Even in their worst moments in Boston, right through the first period Thursday, the Hurricanes could still recognize themselves in the mirror. Until Game 6, they had thoroughly dominated at five-on-five, upended on the road instead by a lack of discipline and a propensity for patronizing the Bruins’ potent power play.
They opened the door for the Bruins’ savvy veterans to impact the game, and Patrice Bergeron and Brad Marchand left a mark. The Hurricanes failed to capitalize on the Bruins playing without their top two defensemen in Game 4, and that left a mark as well.
But the concepts on which they have relied for four seasons now remained as reliable as ever, intact.
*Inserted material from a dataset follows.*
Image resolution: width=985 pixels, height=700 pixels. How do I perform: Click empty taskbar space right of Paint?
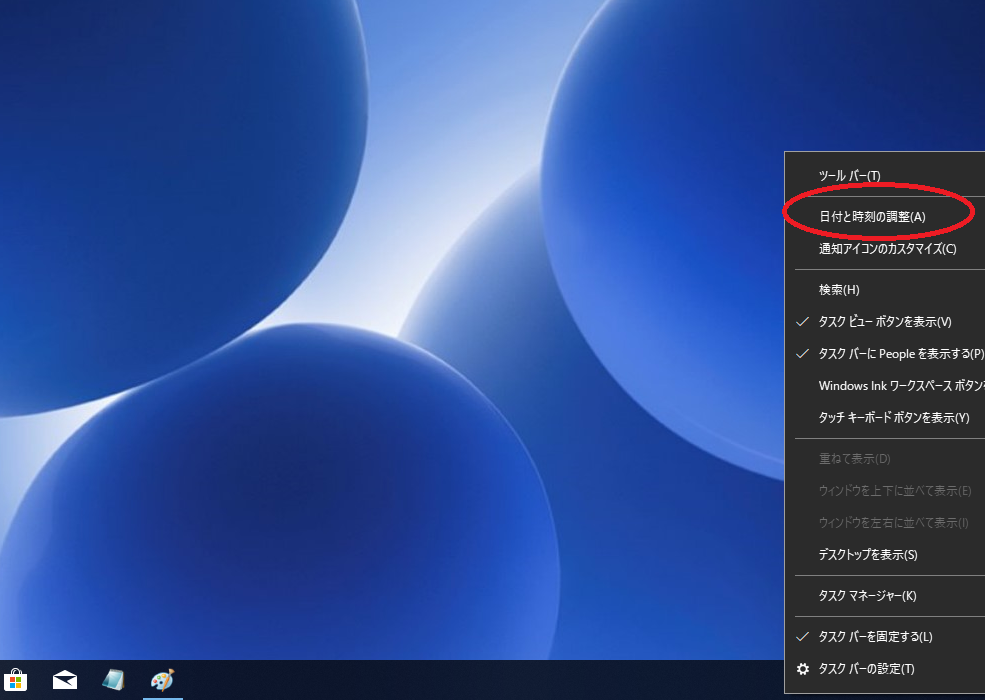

It wasn’t like they flipped a switch at home; their game remained relatively consistent, without the same results.
That changed Thursday, and now, to keep playing, the Hurricanes have to get back to playing the game that got them here.
“We’ve identified the way that we play,” Hurricanes defenseman Jaccob Slavin said. “We’ve had a full season of doing it the right way. There are lapses throughout the year so we can’t have lapses like that, especially during the playoffs. We know our identity as a group and our structure and we got away from it.”
The failure to convert on four second-period power plays, including almost a full minute of five-on-three, was catastrophic. But it was less worrisome than the way things fell apart in the third period.
“That’s just not trusting our game, that it works,” Staal said. “Really trying to do too much at times. Trying to push for a goal, trying to make that extra little play you think might be the difference. That changes quickly against a team that kind of thrives off of that going the other way. It’s a little bit of that. Obviously, we trust our game and we’re all about and how we play, and that wasn’t it.”
And now the most critical moment of their season has arrived, at a time when they need to recapture everything that got them here. This series has been a home-ice whiplash, veering from one blowout to another, but that all goes out the window now.
The Hurricanes spent an entire season — four seasons, in essence — building the foundation they hope to rely upon now. Anything can happen in a Game 7. No matter what happens, the Hurricanes just have to be themselves.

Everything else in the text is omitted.